While the Times does not currently engage in or advocate for BDS, the outlet refused to sign a pledge never to boycott Israel after one of its advertisers, the University of Arkansas-Pulaski Technical College, requested it do so in accordance with the state law. In response, the school ceased business with the newspaper.


The 8th Circuit’s ruling now sends the case back to U.S. District Judge Brian Miller, who had previously ruled in 2019 that refusing to purchase items was not protected speech under the First Amendment.


Holly Dickson, executive director of the American Civil Liberties Union of Arkansas, which represented the Arkansas Times in the case, praised the ruling, saying “Arkansas politicians had no business penalizing our clients for refusing to participate in this ideological litmus test. Free speech isn’t a privilege you pay for; it’s a right guaranteed to every Arkansan.”

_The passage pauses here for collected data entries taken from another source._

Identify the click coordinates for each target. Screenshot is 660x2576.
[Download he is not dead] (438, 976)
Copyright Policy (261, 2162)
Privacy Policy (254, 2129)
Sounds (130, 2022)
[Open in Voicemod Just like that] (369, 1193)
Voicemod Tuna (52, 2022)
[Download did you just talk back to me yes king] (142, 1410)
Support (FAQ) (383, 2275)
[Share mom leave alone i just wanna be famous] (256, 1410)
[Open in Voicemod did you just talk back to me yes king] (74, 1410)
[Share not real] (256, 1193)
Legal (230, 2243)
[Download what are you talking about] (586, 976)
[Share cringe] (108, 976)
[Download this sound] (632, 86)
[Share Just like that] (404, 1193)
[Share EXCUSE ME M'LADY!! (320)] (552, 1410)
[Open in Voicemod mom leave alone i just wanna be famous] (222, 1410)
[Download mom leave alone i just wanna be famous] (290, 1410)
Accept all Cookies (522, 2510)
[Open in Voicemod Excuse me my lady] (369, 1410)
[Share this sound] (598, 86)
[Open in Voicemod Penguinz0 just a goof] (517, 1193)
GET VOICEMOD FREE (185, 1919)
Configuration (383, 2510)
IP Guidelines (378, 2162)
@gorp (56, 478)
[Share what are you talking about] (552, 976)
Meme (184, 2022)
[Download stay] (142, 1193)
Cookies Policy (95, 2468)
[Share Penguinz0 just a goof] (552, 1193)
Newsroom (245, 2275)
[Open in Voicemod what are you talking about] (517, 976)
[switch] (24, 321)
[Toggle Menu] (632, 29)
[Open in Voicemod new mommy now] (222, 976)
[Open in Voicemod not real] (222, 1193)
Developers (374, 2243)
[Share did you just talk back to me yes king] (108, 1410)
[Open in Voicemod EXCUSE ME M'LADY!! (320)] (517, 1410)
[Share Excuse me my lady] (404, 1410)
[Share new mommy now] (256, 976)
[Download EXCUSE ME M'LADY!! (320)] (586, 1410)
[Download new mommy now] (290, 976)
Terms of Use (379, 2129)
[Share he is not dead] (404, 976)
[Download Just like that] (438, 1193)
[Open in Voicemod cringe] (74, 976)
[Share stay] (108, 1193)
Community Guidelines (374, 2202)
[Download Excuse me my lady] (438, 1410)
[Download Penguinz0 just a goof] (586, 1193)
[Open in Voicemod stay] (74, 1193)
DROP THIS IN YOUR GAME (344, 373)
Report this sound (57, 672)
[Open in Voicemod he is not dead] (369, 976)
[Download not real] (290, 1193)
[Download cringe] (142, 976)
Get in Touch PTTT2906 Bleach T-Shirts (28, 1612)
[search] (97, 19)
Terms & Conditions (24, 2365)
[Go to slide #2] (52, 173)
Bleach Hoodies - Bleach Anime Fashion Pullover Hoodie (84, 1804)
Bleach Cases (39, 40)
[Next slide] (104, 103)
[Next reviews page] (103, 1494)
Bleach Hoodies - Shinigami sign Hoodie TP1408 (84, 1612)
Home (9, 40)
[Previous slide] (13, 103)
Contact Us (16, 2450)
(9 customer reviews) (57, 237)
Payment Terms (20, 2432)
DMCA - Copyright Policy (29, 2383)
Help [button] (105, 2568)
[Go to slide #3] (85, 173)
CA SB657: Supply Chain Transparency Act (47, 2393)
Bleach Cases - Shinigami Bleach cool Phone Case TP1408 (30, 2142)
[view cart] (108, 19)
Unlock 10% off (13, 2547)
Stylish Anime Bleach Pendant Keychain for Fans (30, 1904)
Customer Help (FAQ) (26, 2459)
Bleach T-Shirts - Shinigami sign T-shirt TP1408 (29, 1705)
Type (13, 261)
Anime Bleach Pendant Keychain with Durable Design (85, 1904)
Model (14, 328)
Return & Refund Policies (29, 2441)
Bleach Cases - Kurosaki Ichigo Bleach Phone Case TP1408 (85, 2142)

However, Marc Greendorfer, founder of the Zachor Legal Institute, told JNS that the previous district court ruling—and the dissent in the appeals court—properly interpreted the meaning of the Arkansas law.

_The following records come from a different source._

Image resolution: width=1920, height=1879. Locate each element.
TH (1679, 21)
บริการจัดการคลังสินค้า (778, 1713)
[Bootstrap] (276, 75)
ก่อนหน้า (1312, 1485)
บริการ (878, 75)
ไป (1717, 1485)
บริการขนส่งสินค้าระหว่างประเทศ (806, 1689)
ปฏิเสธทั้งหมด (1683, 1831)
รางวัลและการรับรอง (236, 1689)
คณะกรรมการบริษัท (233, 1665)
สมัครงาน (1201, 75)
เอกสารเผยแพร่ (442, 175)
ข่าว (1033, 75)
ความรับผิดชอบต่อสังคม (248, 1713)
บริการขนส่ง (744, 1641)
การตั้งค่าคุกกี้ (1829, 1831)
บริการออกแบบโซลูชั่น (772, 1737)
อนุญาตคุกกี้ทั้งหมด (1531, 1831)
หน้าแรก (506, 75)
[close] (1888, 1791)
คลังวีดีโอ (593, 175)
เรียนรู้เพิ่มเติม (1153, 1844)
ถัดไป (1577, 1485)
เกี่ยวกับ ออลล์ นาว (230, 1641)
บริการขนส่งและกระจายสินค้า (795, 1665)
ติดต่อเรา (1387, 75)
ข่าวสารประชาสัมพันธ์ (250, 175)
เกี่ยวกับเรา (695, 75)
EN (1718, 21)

“It is telling that the two judges [one an Obama appointee] who ruled against Arkansas’ common sense and narrowly tailored anti-discrimination law had to engage in a tail-chasing analysis of three words in the law to ultimately contort the scope of the law to find vagueness in one of the most narrowly drafted anti-discrimination laws in the nation,” he said.


Dozens of other states have passed similar anti-BDS laws, which have also been challenged in federal courts over First Amendment concerns. Anti-BDS laws in Arizona, Kansas and Texas were initially blocked but later allowed to be enforced after lawmakers narrowed the requirements for the law to only apply to larger contracts.


Arkansas Attorney General Leslie Rutledge’s office said that she was reviewing the appeals court decision and determining the state’s next steps. “The Attorney General is disappointed in the decision, which interferes with Arkansas’s law banning discrimination against Israel, an important American ally,” spokesperson Amanda Priest said in a statement.


‘Easily remedy the flaws’


Pro-Israel and Jewish organizations weighed in on the ruling, expressing optimism that the Arkansas law could be amended to address concerns.


“StandWithUs is confident that the desire of the state of Arkansas—to refuse to use taxpayer dollars to enter into contracts with companies that discriminate against Israel—will ultimately prevail despite the recent appellate court decision,” said Roz Rothstein, co-founder and CEO StandWithUs.


The American Jewish Committee also said it was “disappointed” in the appeals court decision, but noted that the ruling “is not to be read as a blanket condemnation of all such statutes. The court chose to read the statute as prohibiting the state from contracting with people who are participating in a boycott of Israel, even if that participation was wholly unrelated to their state contract.”


As such, AJC said that it does not read the Arkansas BDS law—or other anti-BDS laws in other states—as reaching such unrelated conduct.


Rather, it added, “the statutes constitutionally reach only boycott participation that does, or is likely to, adversely affect the state’s interest in the contract in question.”


AJC said that “Arkansas can easily remedy the flaws in [the] decision, both legislatively and administratively, by limiting the statute and required contractor compliance certificate accordingly.”


Greendorfer said his group looks forward to future proceedings when the core question in the case—whether discriminatory secondary boycotts that are not related to the assertion of underlying constitutional rights of the boycotters are protected by the First Amendment—is addressed.


He explained that “existing Supreme Court precedent, as the District Court and dissent noted, has already answered this question with a definitive ruling that unlike domestic boycotts by those affected by discriminatory government actions”—for example, those by African-Americans in the civil-rights era—“discriminatory secondary boycotts that solely relate to foreign conflicts are not absolute protected speech under the First Amendment.”